If ‘Customer is King’, How Are You Enabling Your ‘King-Makers’?
Accelerated by the COVID-19 Crisis, disruptive technologies coupled with restricted movement of people and products, have forever altered the business landscape. Consequently, organizations have been scrambling to survive, let alone maintain a semblance of growth in the era of the digital consumer. Leaders seeking to gain the higher-ground are embarking on fast-paced CX strategies, aspiring to make the customer the undisputed king. Nevertheless, what does this strategy really mean to the kingdom (the organization) and its kingmakers (its employees)? Few leaders truly understand the wide-ranging transformation an organization must embrace for this approach to succeed.
The major reason for failure is down to the struggle of assimilating the customer perspective into every function, level, role and organism within the organization. Having observed a range of approaches, we’ve discovered the most successful CX strategies arise from four mutually supporting principles — each of which are driven from the top, but supported zealously across all levels. A closer look at each principle offers lessons for leaders seeking to create and sustain their CX capabilities.
Principle 1: Build for Customercentric Talent
Organizational identity will always be defined by its people. CX outwardly amplifies this, but with less control for the organization. Leaders need to determine the capabilities required in delivering a branded CX that aligns with the company’s promise. As organizations seek to attract and retain talent, they must consider what qualities and attributes each position, team and function requires. For example, will competencies around collaboration, responsiveness, and service agility outweigh the need for more resilient and competitively independent contributors? How will part-time, gig or outsourced staff give or take from this equation? Whether developing and/or acquiring talent, deciphering your workforce needs provides the bedrock for any compelling CX.
Principle 2: Bind your Purpose and Promise
Visit most corporate reception areas and you will find powerful and inspiring articulation of mission, purpose, and vision. While these statements offer a window into an organization’s aspirations, they often fail to translate into a differentiated or practical CX. To operationalize the impact of these statements, leaders need to consider:
- What are our customers telling us? Data analytics provides a real-time window into the customer’s rational and emotional needs like never before. This is more important than ever given the increased sovereignty of the digital-customer.
- How do we measure the delivery of our customer promise? Companies can deliver a their branded CX by aligning day-to-day activities with tangible business goals through continuous measurement of performance and behavior, tied to practical customer service values.
- How can we harness these analytics to drive the right behaviors and processes? The ease and power of today’s CX software provides unprecedented utility in synthesizing and socializing such data, in a manner that must be both actionable and simple for all.
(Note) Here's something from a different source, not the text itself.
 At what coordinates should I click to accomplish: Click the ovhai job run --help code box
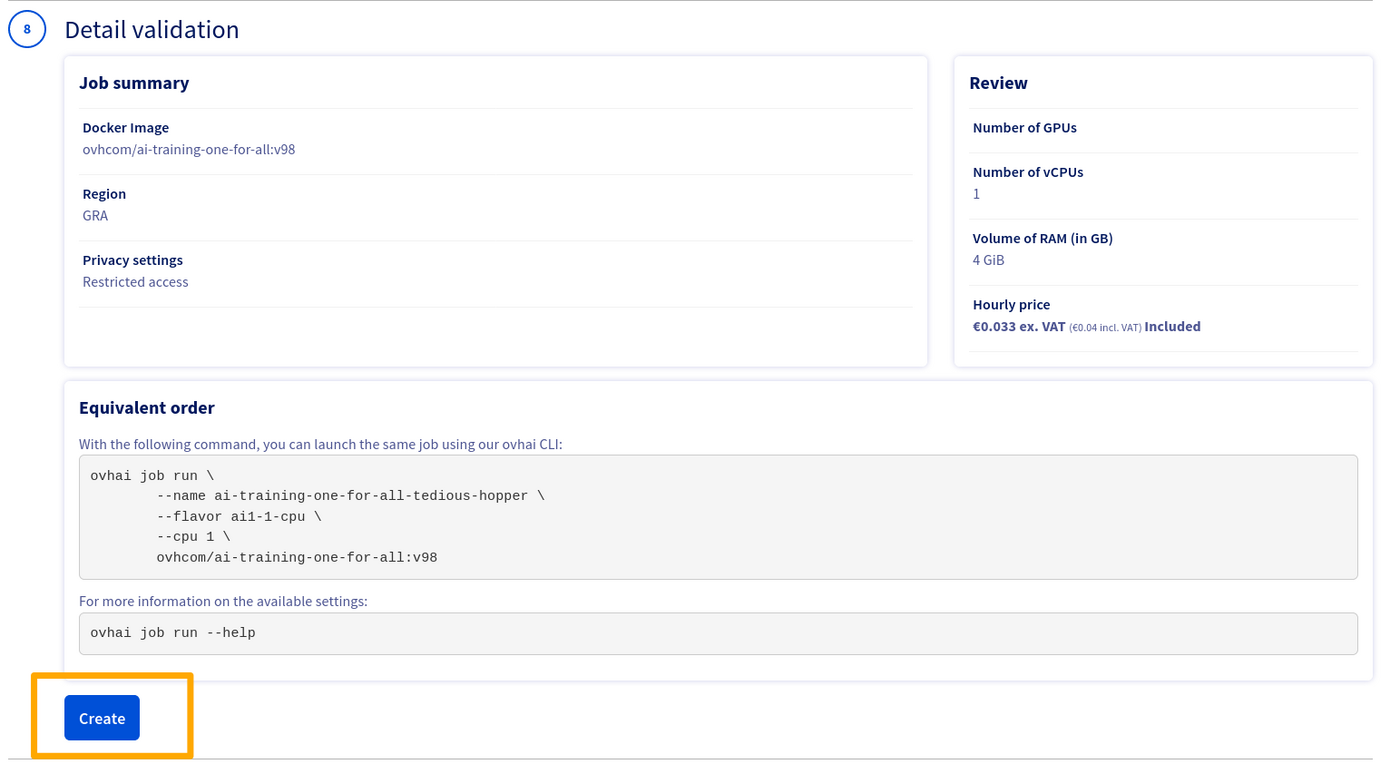click(718, 633)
These questions not only help leaders start to frame and align the organization’s purpose and customer promise, they also set the tone for how they will be brought to life and measured.
Principle 3: Know and Grow with your Data
Understanding the insights and trends from the field is an enticing proposition for any organization, especially as the world navigates the disruptive impact of COVID-19. However, this alone will not ensure a successful CX. The data analytics captured must continuously help inform how your organization’s hardware (i.e. operating model, structure, and performance metrics) interacts with your software (i.e. behaviors, informal networks and engagement).
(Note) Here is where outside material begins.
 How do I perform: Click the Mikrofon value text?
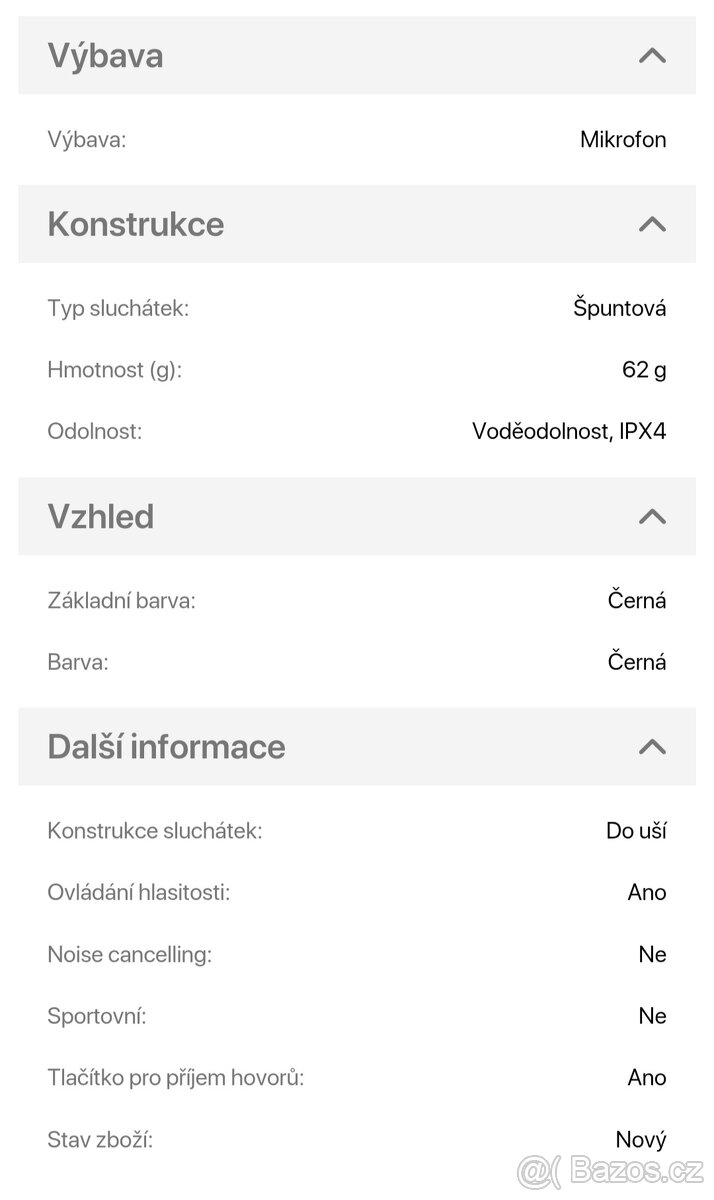(623, 139)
Ensuring that both the hardware and software elements of your organization are well-synchronized, creates the fertile ground for an empowered and accountable culture. Vital for any branded CX, these qualities naturally require strong organizational maturity. Here, data is critical in supporting the decision-making process for leaders when: acquiring the required talent; and setting them up to operate effectively within the purpose-designed role/ function, as they respond to customer needs with autonomy and purpose. Data helps you jump-start this virtuous cycle where the employee-customer relationship is tracked, but also supported by technology and leadership.
Principle 4: Lead from the Customer Front Lines and not just the Dashboard
Leaders should not solely be fixated on performance metrics in absence of the drivers of these metrics. Hence, a successful CX strategy also demands leaders to:
- Role-model the desired behavior through action, conversation, and professional development; reinforcing what the organization stands for and how this drives the CX
- Celebrate best-in-class performers when it comes to both behavior and performance
When leaders promote and socialize their customer promise, it sends a strong signal throughout the organization recognizing King Customer as central to its existence. Likewise, distinguishing standout employees, or specific interactions as examples, also helps generate cultural momentum.
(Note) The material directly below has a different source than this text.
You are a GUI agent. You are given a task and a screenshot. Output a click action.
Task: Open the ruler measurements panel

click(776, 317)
A robust CX strategy offers organizations an organic and sustainable avenue to better results. Channeled correctly, the binding of technology and talent helps deliver potentially unsurpassable competitive advantages through the CX. However, these strategies don’t flourish on their own. Leaders who better understand these four principles as well as the resistance and challenge that comes with the territory, will have the edge. The investment and effort in such a journey could prove to be the difference between growth or stagnation for companies trying to stay afloat in the most disruptive era of our time.